Copy out the lines of the records below, and only those lines, from the one with "Screen dimensions: 505x255" through the one with "Given: Click the Expired Records value field", exactly as they appear.

**** Data extract ****

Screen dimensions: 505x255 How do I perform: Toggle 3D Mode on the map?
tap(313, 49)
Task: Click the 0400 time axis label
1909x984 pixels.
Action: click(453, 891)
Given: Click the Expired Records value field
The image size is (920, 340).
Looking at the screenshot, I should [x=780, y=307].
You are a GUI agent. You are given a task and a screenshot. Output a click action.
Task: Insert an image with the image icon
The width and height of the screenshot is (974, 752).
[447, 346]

****
**** Data extract ****

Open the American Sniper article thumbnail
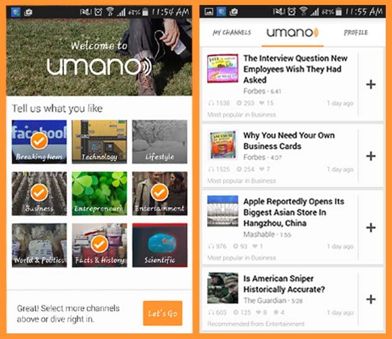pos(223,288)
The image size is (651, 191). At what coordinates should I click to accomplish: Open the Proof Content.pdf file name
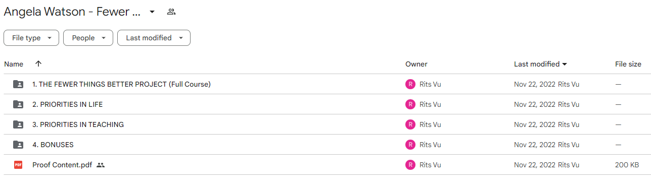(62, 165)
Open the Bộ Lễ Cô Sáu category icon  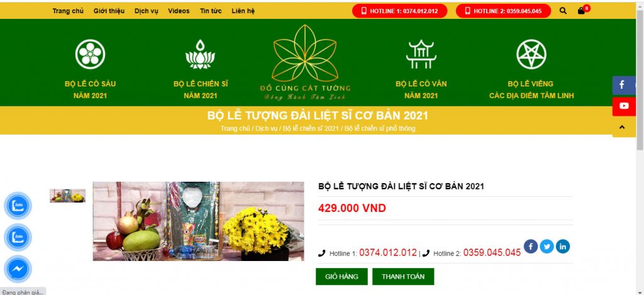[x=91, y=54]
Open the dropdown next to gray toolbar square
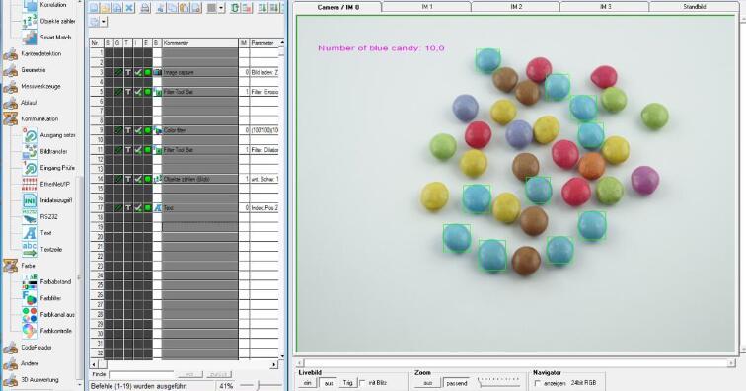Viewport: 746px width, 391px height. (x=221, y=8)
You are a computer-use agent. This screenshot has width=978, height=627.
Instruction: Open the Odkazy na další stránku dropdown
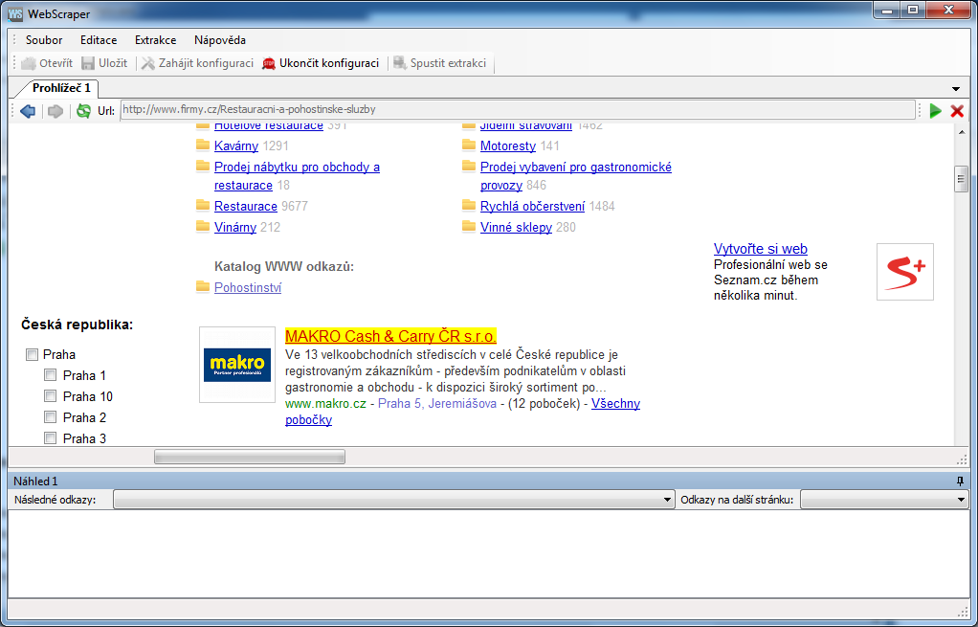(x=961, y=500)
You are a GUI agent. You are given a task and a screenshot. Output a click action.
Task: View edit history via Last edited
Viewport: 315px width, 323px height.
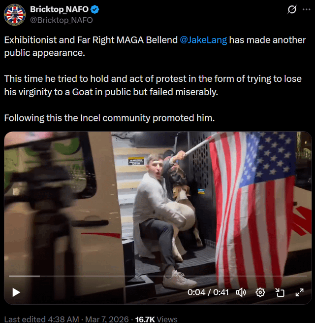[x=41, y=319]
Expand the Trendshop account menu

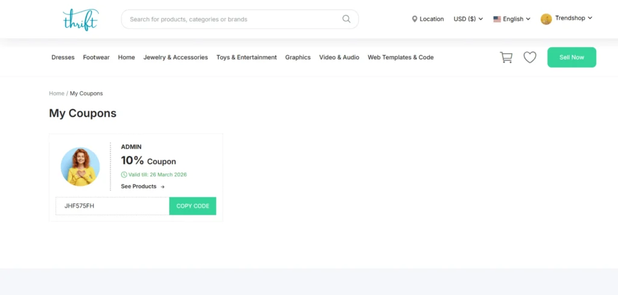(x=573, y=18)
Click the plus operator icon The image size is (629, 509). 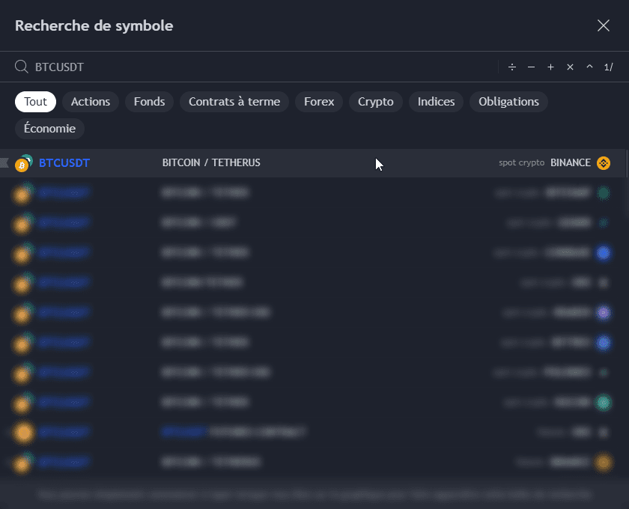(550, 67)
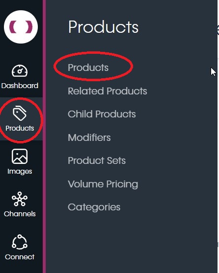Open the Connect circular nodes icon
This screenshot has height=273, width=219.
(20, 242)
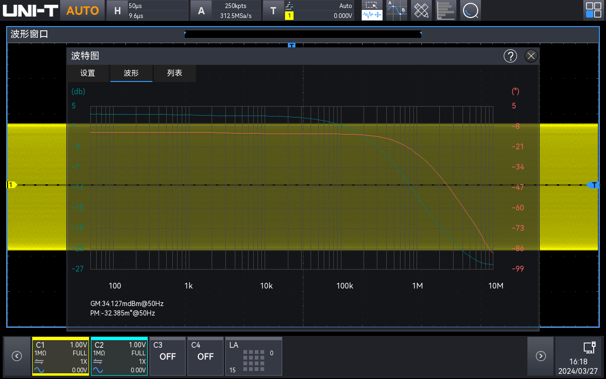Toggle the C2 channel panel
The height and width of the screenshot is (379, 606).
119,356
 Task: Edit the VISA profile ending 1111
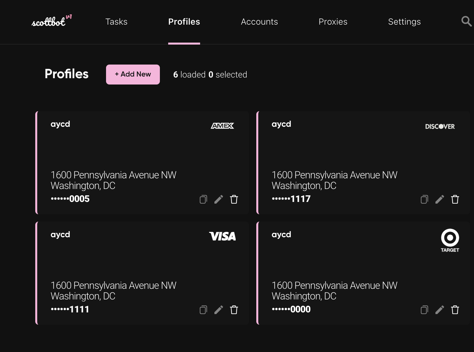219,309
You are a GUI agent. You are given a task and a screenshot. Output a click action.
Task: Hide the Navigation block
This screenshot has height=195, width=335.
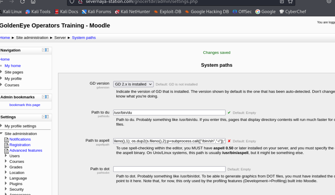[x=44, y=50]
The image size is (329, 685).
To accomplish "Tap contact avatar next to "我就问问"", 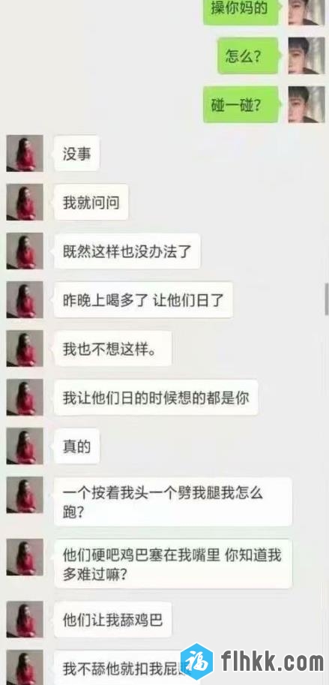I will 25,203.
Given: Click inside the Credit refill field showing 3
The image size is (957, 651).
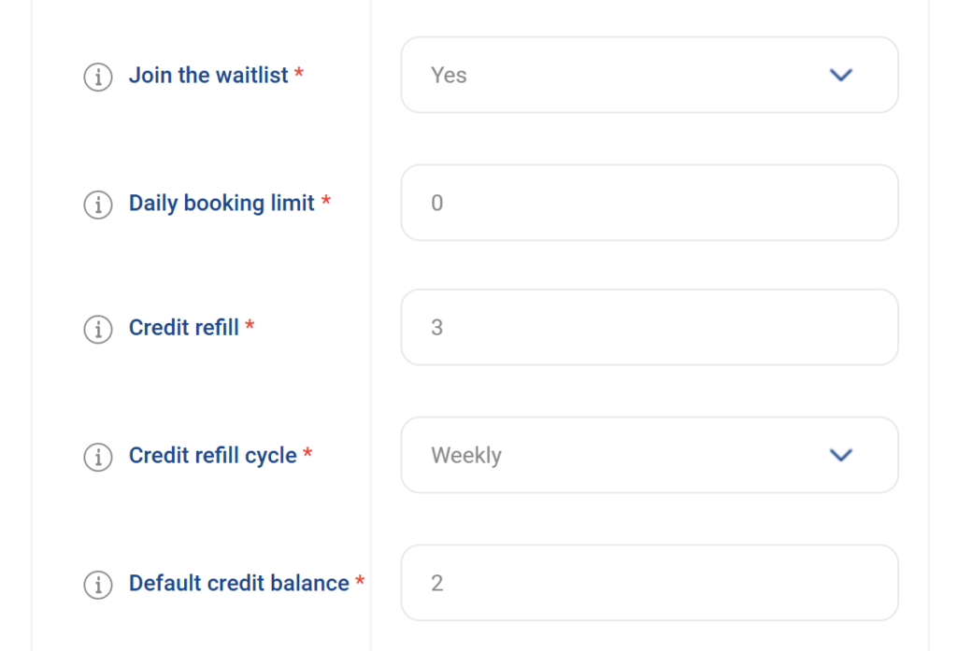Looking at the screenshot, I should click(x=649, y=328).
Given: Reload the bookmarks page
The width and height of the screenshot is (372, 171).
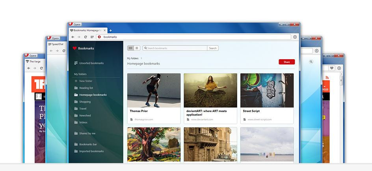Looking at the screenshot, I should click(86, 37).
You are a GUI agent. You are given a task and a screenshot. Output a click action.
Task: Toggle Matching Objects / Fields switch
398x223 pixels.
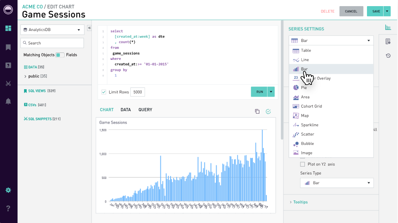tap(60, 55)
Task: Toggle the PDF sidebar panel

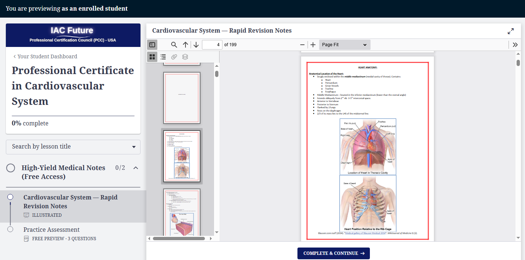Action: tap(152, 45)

****

Task response:
Screen dimensions: 505x255 How do I perform: Toggle 3D Mode on the map?
tap(313, 49)
Task: Click the 0400 time axis label
1909x984 pixels.
Action: click(453, 891)
Given: Click the Expired Records value field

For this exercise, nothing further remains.